So the cartoon in The New Times was a piercing kind of summary illustration of President Kagame’s impassioned plea to government officials to puncture their self-importance feeling and serve us citizens with humility. That they, at whatever level in government, should shed their pomposity and do what they are hired to do: work. That what they earn is not meant to build them prestige but that, rather, it’s a form of facilitation during their tour of duty.

The president was especially irked by the fact that everybody drops whatever they are doing to swoon around a senior government official, when such an official appears in the area, ignoring what they supposed to be doing.

That’s the cartoon’s pithy point of illustration.

It’s an illustration of a message that warms the hearts of the hoi polloi of this land.

It could warm the people’s hearts many degrees centigrade higher, however, if they remembered the deep cesspool of wastage and vainglory we have dragged ourselves out of.

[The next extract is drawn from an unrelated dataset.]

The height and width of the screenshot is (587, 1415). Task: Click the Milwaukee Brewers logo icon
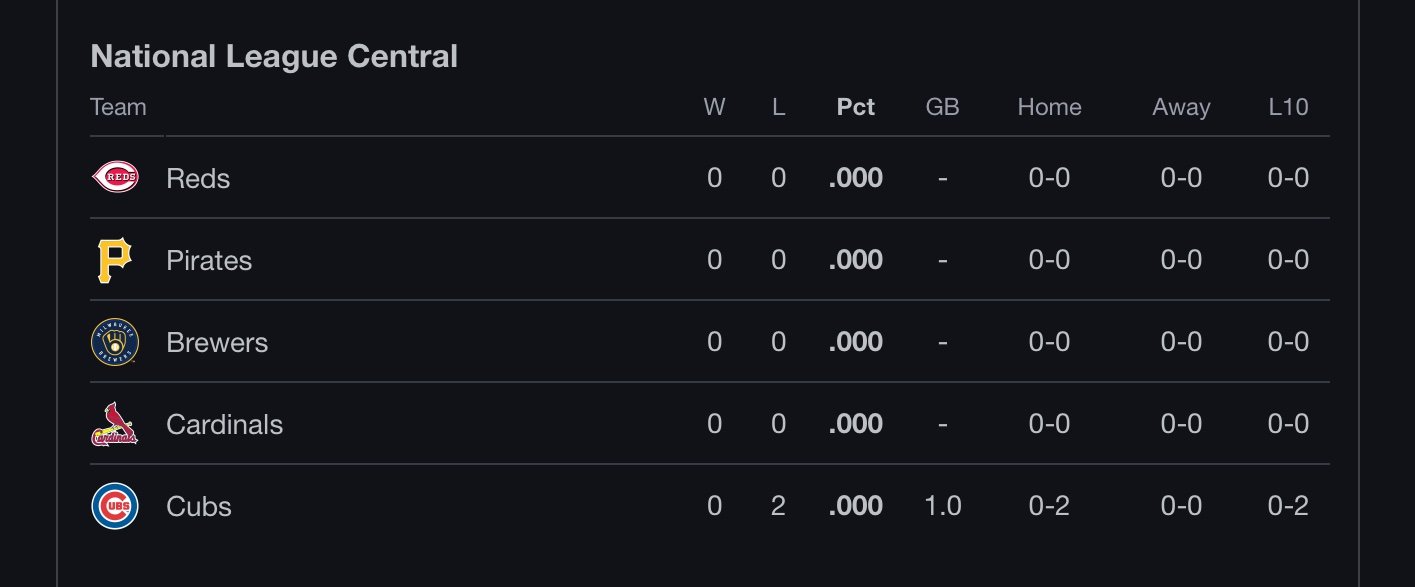click(x=115, y=342)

It used to be that whenever a person was given a post in government, they’d gather friend and family and party hard because the position came with power and riches. In fact, I remember a gentleman who, on being named to parliament, partied himself so zonked that he could not be sworn in the following day because he couldn’t even pronounce his own name!

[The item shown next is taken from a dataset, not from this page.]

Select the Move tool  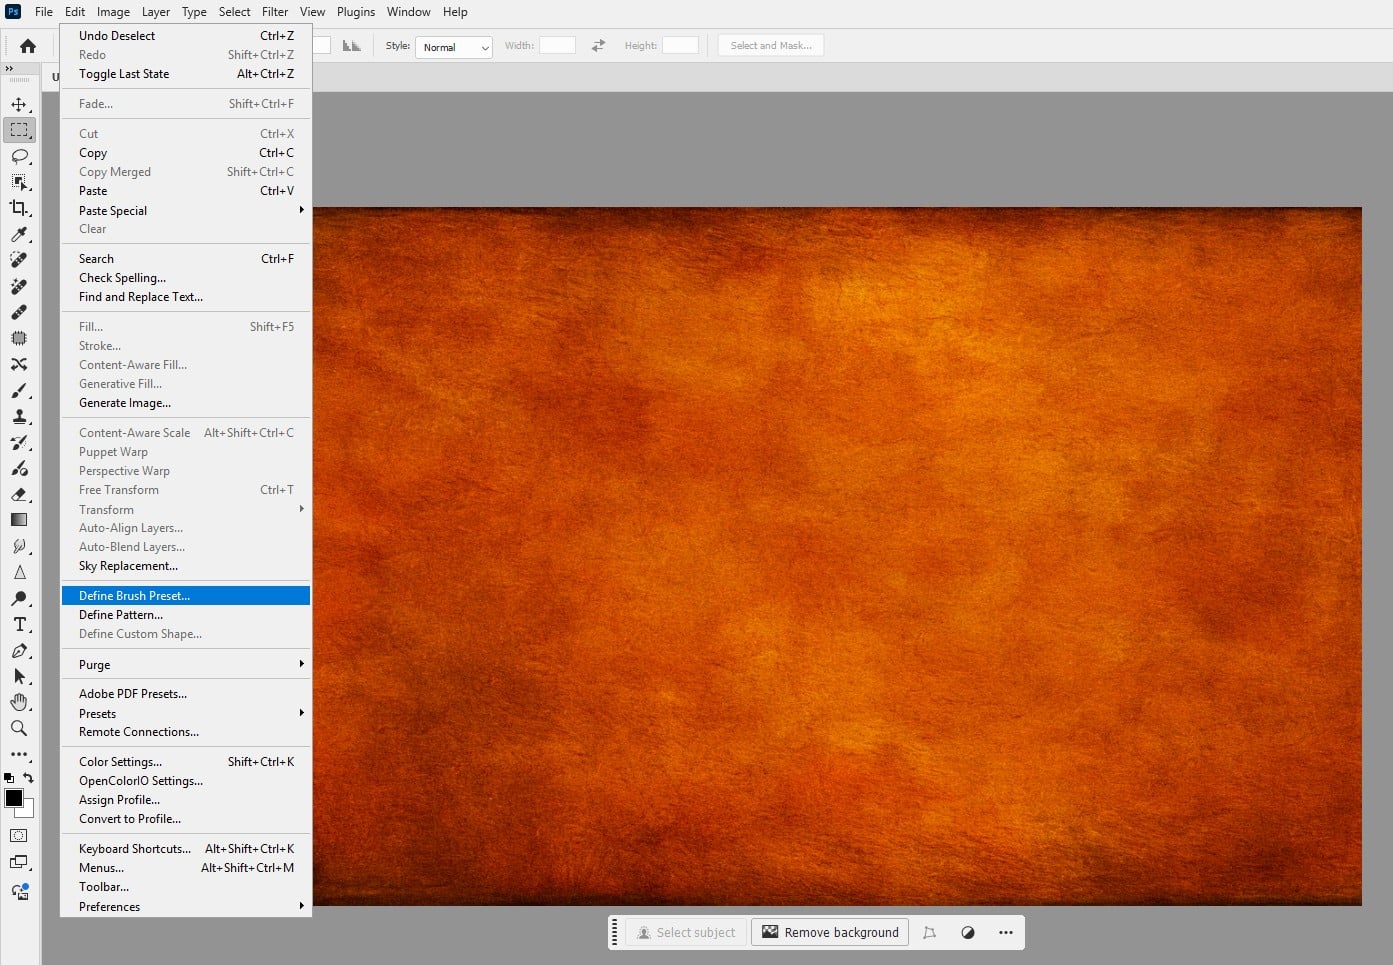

Today, you don’t hear of those lavish parties anymore. If there are any perks that go with the post, you’ll sweat for them. A delegation to a working visit consists of one person; two if extremely necessary.

The dirty, self-satiating old days are gone.

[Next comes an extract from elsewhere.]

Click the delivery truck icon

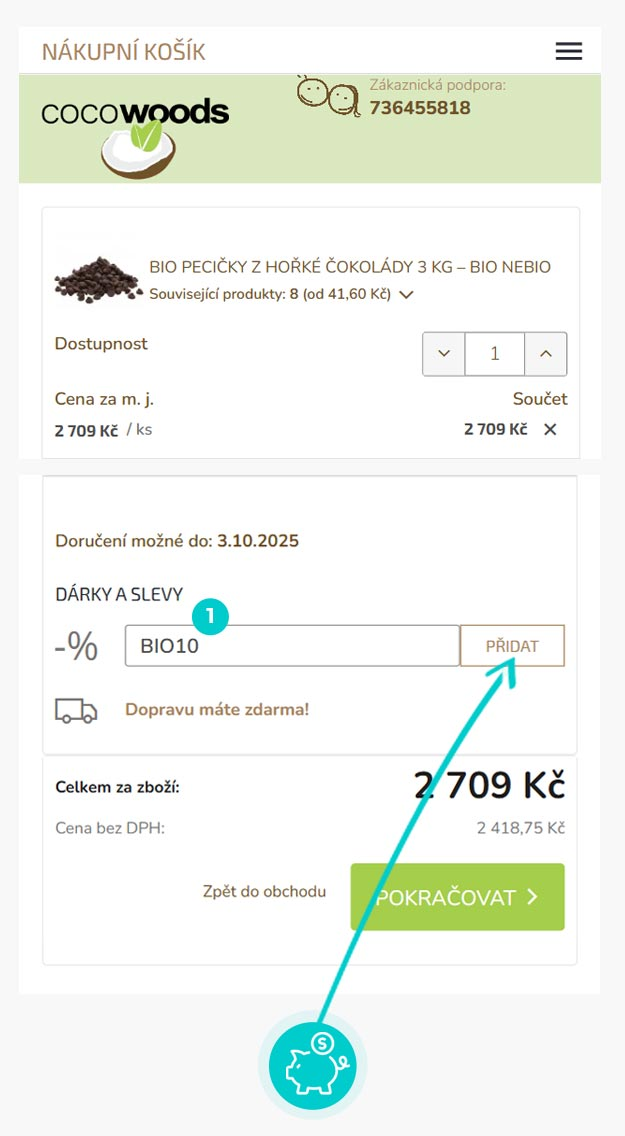point(76,710)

Then, apart from claiming huge travel and entertainment allowances on such visits that none ever touched, dignitaries used to be accompanied by a horde of attendants to see to their every need. These, in turn, would claim their generous allowances.

In the village, the local leaders would bring out all the citizens to tiredly sing and dance for the big officials after hours of waiting, after which they’d be dismissed to trudge their worn-out way back to their hungry homes. A wasted day, baking in the sun or soaking in the rain.

Meanwhile, the hosts would’ve sheltered their visitors and themselves in tents, after which the visitors would be extravagantly entertain to food and drinks because the local leaders, too, would have drawn substantial allowances for that.

Day wasted for all. Still, the dignitary’s assistants would churn out copies of so rosy a report on the ‘working’ visit that it’d charm the most sceptical of superiors.

Those allowances were chicken feed, however, compared to other perks. When it came to a ‘ka-mission’, which nobody seemed to get enough of, it was partying plus.

It was called a ‘ka-mission’ because getting it was as good as striking gold, despite the fact that many officials used to be experts at manoeuvring to always be recipients of it.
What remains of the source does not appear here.